WHAT TO WORK ON:
Give back every record word for word, keeping the pictures out.

SOURCE MATERIAL:
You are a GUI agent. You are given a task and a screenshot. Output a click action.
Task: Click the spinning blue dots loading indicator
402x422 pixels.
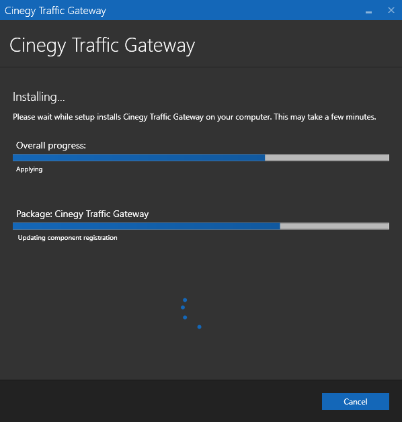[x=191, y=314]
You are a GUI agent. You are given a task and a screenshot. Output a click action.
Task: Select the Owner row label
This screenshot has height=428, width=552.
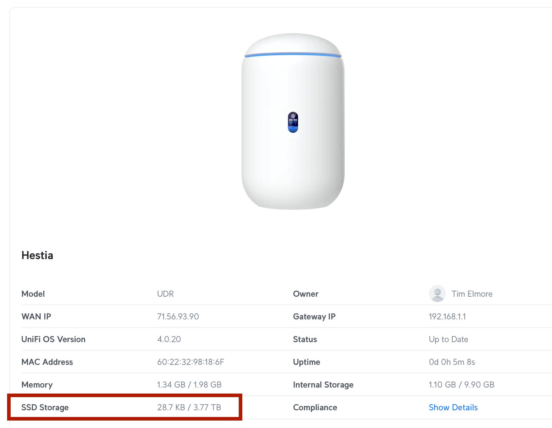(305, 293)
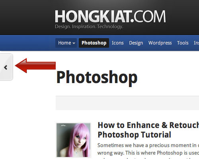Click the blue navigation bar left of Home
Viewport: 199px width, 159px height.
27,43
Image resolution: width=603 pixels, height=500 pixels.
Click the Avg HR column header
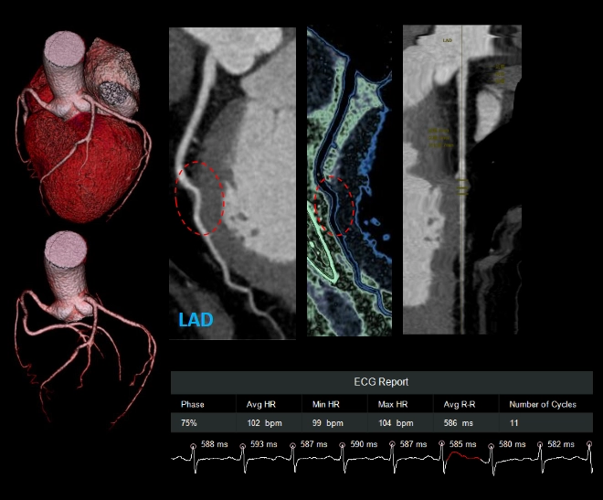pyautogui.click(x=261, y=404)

SOLUTION TO THIS TASK:
You are a GUI agent. You are given a task and a screenshot. Output a click action.
Task: Click the spinning blue dots loading indicator
402x422 pixels.
[x=191, y=314]
You are a GUI agent. You are given a task and a screenshot. Output a click action.
Task: Select the Owner row label
This screenshot has height=428, width=552.
(305, 293)
Click the blue navigation bar left of Home
Viewport: 199px width, 159px height.
27,43
Image resolution: width=603 pixels, height=500 pixels.
Click the Avg HR column header
pyautogui.click(x=261, y=404)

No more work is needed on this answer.